In his right hand he was holding up a pair of garden secateurs.
Pat let out a shout and again tried to roll himself off the kitchen table, but the carroty-curled young man and the other bouncer-type immediately seized him and slammed him back, so hard that he hit his head and almost bit through the tip of his tongue. He felt stunned and his mouth filled with the metallic taste of blood.
He tried once more to lift himself up, but both of his arms were being gripped tight and the girl called Ruari was holding both of his ankles, digging her sharp fingernails into his skin.

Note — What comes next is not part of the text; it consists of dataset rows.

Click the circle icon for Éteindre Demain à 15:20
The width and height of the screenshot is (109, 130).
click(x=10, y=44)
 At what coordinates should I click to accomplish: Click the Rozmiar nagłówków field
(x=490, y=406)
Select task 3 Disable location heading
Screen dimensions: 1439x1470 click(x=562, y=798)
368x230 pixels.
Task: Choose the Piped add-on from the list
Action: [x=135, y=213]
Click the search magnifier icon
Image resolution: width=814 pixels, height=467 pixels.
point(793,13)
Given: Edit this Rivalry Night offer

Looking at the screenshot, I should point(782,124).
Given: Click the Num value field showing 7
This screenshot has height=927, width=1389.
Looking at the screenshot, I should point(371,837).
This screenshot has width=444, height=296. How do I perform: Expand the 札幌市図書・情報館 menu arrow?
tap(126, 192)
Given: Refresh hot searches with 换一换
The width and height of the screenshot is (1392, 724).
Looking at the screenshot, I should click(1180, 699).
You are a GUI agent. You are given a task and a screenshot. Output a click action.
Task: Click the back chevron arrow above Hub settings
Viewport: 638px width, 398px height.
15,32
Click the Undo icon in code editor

‘You should be thankful we’re not taking out your pearly whites, Pat,’ said the carroty-curled young man. ‘You should have heard your man roaring and screaming when we were doing that, even though we tanked him up with whiskey.’
Pat could do nothing but lie back, squeeze his eyes tight shut and clench his teeth. Malachi took hold of his left nipple between finger and thumb and stretched it upwards as far as he could, so that it formed a little tent of white skin. Then he opened the secateurs, positioning the curving blades just below the areola.
Saint Epipodius, let me not feel this.
His prayer, however, went unanswered. The secateurs cut through his skin and his flesh with the softest crunch, but the pain was fiercer than anything he had ever felt in his life, as if he had been branded on his chest with a red-hot iron. Malachi held up his bloody nipple in front of his face so that he could see it, but he closed his eyes tight and turned his head away. He could feel blood sliding down his side on to the table top, and the agony was unbearable.
‘
There,’ he heard the carroty-curled young man saying. ‘That wasn’t so bad after all, now was it? Only one more to go!’
‘No!’ Pat begged him, shaking his head violently from side to side, his eyes still closed. ‘No, please, no! I’ll do anything you want! I promise you! I’ll ring my wife! I’ll tell her I’ve been kidnapped! But not again! Please!’
‘What do you think, Ruari?’ asked the carroty-haired young man. ‘Think we can trust him, or not?’
‘Not me, I wouldn’t,’ said Ruari. ‘Besides, if you leave him with a nipple, even if it’s only the one nipple, he could still pretend that he was a king now, couldn’t he?’
‘Well, you’re probably right, sis. What do you say, Lorcan?’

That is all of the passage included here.